I prefer not to mention politics here because I’m one-half an outrageously extreme right-winger, and one half an outrageously extreme left-winger.  In other words, I believe in maximal freedom, both the economic freedom that left-wingers hate and the moral freedom that right-wingers hate, so highly likely to arouse dislike in people I want to be friends with.  However, like everyone who reads the papers or watches news programs on television, I’m getting saturated with the views of the Republicans fighting it out for the presidential nomination, and commentators’ analysis thereof, and finally can’t keep from responding to one idiocy that particularly annoys me, the right-wing belief that we need to continue increasing our population because our gross domestic product will shrink if we don’t.  My thoughts, not yet well-organized or complete:

(1) I don’t care about the gross domestic product; I care about the gross cultural product.  Here’s an example showing what I mean by this: Smith writes a bad novel that sells ten million copies in 2011, which adds $20,000,000 to the gdp, but only 20 cultural units to the gcp, because it only gives a tiny measure of short-term pleasure to its readers while taking shelf space in bookstores away from much better books, which has a negative effect on the gcp; meanwhile, Jones composes 10 mathemaku that I post on the Internet, that only 100 people find enjoyable, but 20 of them get a relatively large measure of long-term pleasure from, which includes the pleasure they get from composing poems inspired by Jones’s, so the ten mathemaku add 1000 cultural units to 2011′s gcp.  Note, a cultural unit is worth $1,000,000 to the intelligent few, but nothing to the unintelligent many–until many years later when the work the latter enjoy is finally exploiting the innovations in works like mathemaku.

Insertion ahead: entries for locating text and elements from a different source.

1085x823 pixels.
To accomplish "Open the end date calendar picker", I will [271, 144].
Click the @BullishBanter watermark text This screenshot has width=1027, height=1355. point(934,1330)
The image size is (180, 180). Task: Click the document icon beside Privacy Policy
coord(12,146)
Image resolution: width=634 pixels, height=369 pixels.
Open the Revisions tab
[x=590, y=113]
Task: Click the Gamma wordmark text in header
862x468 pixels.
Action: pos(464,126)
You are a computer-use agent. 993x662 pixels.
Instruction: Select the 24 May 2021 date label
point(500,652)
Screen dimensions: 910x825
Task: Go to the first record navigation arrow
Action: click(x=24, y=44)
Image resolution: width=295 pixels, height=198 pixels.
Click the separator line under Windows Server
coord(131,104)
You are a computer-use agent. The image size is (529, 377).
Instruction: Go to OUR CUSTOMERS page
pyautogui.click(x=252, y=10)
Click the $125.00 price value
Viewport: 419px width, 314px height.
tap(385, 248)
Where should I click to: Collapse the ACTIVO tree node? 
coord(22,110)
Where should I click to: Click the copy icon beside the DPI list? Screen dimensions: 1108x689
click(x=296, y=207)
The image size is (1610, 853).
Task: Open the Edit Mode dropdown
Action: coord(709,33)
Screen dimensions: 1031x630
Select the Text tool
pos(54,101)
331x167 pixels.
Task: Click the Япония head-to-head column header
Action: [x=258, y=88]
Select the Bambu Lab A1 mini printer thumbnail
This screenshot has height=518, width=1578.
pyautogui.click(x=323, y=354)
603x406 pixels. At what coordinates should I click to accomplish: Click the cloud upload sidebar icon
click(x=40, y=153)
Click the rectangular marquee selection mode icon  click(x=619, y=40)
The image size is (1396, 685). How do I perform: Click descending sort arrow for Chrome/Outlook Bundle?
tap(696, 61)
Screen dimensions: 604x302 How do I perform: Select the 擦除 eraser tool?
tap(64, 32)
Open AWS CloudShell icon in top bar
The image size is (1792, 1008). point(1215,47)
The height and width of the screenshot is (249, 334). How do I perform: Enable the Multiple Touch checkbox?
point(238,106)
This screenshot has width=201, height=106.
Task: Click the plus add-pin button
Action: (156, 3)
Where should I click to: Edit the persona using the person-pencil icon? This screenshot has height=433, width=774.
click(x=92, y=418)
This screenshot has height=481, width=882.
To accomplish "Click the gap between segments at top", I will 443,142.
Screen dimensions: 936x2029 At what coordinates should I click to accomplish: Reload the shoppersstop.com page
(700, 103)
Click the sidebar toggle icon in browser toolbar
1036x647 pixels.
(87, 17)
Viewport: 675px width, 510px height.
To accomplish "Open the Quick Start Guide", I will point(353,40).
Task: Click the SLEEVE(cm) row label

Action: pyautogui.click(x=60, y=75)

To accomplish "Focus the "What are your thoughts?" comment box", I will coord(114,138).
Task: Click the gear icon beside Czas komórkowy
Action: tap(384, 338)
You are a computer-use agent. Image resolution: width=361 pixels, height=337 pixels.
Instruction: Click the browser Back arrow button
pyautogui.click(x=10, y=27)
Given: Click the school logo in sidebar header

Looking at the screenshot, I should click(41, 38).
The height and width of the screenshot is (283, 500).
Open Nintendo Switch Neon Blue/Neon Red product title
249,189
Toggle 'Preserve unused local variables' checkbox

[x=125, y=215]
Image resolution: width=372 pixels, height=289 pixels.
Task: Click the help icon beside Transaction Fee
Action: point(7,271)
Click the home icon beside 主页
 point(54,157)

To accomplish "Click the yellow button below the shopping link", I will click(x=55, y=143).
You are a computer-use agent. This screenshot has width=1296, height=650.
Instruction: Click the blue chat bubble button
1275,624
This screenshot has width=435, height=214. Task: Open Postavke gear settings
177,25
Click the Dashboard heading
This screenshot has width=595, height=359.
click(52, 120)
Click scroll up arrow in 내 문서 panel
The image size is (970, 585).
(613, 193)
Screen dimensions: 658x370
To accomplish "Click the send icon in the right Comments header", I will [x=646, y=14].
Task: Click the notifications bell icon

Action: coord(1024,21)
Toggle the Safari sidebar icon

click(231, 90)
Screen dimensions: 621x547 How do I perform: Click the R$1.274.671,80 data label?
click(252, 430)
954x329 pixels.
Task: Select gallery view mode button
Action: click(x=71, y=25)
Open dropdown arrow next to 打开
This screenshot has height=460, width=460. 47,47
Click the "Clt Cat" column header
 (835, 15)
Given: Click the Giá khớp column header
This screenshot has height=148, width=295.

(2) Increased population will probably increase the number of valuable culturateurs (the Joneses), but–as I will show–will probably severely reduce their effectiveness.

(3) A sane goal for any country would be to reduce the number of workers needed to provide the country’s population with a happy, meaningful life.  Our country is unconsciously doing this via automation, and the fewer workers we have available, the more it will do this, because it has to. 

(4) Negative population growth will give us more wilderness, which is an unacknowledged need of human beings, particularly superior human beings.  Places to get away from others, which are as necessary as places to get together with others.  Places to get away from human products, too.  Places to enlargingly be with other species, too.

(5) Increased wilderness and fewer people will make pollution more difficult–for example, there will be fewer cars emitting poison gases into the sky.

(6) Increased wilderness will be a boon for wildlife; it will mean less highways for raccoons to get killed on, for one thing.  It will make it less likely that dangerous creatures will invade areas inhabited by human beings, too.

(7) Decreased populations will make wars for land less likely.

(8) Decreased populations will decrease the over-stimulation I consider a major problem for Westerners at this time.  Most of us have many too many others to relate to, and many too many ideas to try to understand.  Why, I wonder, must we continue to advance culturally a hundred times faster than we did a thousand years ago?

(9) I may be about the only one in the world for whom this is a problem, but I do not like thinking of myself as one human being in a population of seven billion.  How can I possibly think whether I live or die is meaningful when there are 6,999,999,999 others who will carry on after I die?  Even if I’m among the top hundred innovators of my time, it’s pretty clear that someone else would have done what I’ve done had I not existed, if maybe a year or two later than I.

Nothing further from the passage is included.